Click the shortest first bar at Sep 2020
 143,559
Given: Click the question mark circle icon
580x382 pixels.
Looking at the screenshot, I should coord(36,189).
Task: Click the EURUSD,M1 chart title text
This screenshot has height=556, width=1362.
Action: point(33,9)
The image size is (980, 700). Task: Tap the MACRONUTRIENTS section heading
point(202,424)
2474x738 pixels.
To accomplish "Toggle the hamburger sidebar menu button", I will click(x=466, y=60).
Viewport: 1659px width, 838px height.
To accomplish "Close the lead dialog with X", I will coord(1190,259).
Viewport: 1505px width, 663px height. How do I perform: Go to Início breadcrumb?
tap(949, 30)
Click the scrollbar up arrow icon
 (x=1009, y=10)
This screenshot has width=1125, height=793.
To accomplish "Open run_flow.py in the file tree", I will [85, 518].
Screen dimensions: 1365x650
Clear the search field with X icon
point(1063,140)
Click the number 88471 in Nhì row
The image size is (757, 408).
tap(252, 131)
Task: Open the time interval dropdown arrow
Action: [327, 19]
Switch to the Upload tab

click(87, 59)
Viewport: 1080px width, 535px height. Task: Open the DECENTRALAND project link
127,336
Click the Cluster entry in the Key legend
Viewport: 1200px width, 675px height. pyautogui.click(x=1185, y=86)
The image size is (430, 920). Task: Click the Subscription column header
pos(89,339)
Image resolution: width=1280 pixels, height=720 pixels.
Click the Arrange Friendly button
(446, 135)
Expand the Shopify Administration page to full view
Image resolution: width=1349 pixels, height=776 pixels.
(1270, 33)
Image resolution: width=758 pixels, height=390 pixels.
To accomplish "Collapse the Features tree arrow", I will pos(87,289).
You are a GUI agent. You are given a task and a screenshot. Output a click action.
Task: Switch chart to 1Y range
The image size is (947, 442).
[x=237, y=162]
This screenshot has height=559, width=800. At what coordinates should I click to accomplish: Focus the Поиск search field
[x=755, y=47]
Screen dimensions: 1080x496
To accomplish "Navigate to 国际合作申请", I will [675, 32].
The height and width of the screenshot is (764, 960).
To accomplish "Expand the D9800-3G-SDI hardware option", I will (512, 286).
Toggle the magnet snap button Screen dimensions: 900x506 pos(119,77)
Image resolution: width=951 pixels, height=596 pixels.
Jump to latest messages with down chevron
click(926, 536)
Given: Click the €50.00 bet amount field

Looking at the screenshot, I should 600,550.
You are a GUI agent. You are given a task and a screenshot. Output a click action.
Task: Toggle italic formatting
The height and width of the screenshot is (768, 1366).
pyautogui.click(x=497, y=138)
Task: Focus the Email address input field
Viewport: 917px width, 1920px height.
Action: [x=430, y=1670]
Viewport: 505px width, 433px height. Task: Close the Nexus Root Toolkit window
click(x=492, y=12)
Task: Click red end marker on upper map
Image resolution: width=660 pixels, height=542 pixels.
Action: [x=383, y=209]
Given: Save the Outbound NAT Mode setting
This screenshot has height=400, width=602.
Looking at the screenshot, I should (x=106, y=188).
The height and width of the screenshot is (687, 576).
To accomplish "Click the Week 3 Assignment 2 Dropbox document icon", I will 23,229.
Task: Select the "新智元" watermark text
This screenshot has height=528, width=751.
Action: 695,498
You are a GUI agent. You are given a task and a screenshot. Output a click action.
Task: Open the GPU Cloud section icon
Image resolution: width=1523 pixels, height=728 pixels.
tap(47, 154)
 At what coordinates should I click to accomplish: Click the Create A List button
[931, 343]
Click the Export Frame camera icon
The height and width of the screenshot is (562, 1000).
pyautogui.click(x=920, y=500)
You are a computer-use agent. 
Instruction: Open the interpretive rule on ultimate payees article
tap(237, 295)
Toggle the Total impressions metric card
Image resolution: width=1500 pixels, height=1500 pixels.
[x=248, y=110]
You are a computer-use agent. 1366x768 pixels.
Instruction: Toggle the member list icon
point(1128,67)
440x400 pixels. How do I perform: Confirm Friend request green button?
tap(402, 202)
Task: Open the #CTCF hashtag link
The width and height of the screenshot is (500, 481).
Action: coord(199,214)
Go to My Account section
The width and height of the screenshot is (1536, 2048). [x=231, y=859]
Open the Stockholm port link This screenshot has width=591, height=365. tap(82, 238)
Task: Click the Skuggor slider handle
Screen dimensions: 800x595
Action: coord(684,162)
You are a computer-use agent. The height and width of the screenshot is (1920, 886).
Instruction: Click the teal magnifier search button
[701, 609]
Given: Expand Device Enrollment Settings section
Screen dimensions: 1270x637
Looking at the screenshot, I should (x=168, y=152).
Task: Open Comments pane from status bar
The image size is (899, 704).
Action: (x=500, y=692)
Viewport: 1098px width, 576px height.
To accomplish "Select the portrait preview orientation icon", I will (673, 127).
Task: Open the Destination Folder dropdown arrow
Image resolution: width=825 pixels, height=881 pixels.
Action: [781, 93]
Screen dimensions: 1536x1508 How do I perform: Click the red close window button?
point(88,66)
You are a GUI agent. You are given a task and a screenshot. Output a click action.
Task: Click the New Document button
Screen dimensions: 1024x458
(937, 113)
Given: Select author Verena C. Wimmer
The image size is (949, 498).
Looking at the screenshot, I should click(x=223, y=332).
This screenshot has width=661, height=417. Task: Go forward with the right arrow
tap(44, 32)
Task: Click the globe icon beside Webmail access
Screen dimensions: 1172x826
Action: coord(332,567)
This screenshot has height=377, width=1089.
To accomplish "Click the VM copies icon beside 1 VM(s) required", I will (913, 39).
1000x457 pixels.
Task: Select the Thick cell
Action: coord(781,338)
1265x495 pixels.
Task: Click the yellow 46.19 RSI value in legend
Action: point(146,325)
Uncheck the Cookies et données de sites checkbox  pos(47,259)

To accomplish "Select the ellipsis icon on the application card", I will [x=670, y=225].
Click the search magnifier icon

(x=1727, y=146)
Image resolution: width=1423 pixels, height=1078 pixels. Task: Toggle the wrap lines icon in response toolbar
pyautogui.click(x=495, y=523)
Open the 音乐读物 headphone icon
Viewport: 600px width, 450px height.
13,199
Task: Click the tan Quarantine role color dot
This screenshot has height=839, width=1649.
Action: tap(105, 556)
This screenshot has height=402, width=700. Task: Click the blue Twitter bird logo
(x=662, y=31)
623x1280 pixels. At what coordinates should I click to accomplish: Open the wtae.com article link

■ **WORK INSTRUCTIONS**: Reproduce verbatim the range of lines that opens the records and closes with the line containing "Image resolution: width=1280". Omit everything after it.

■ **EXPECTED ANSWER**:
Click the shortest first bar at Sep 2020
 143,559
Given: Click the question mark circle icon
580x382 pixels.
Looking at the screenshot, I should coord(36,189).
Task: Click the EURUSD,M1 chart title text
This screenshot has height=556, width=1362.
Action: point(33,9)
The image size is (980, 700). Task: Tap the MACRONUTRIENTS section heading
point(202,424)
2474x738 pixels.
To accomplish "Toggle the hamburger sidebar menu button", I will click(x=466, y=60).
Viewport: 1659px width, 838px height.
To accomplish "Close the lead dialog with X", I will coord(1190,259).
Viewport: 1505px width, 663px height. How do I perform: Go to Início breadcrumb?
tap(949, 30)
Click the scrollbar up arrow icon
 (x=1009, y=10)
This screenshot has width=1125, height=793.
To accomplish "Open run_flow.py in the file tree", I will [85, 518].
Screen dimensions: 1365x650
Clear the search field with X icon
point(1063,140)
Click the number 88471 in Nhì row
The image size is (757, 408).
tap(252, 131)
Task: Open the time interval dropdown arrow
Action: [327, 19]
Switch to the Upload tab

click(87, 59)
Viewport: 1080px width, 535px height. Task: Open the DECENTRALAND project link
127,336
Click the Cluster entry in the Key legend
Viewport: 1200px width, 675px height. pyautogui.click(x=1185, y=86)
The image size is (430, 920). Task: Click the Subscription column header
pos(89,339)
Image resolution: width=1280 pixels, height=720 pixels.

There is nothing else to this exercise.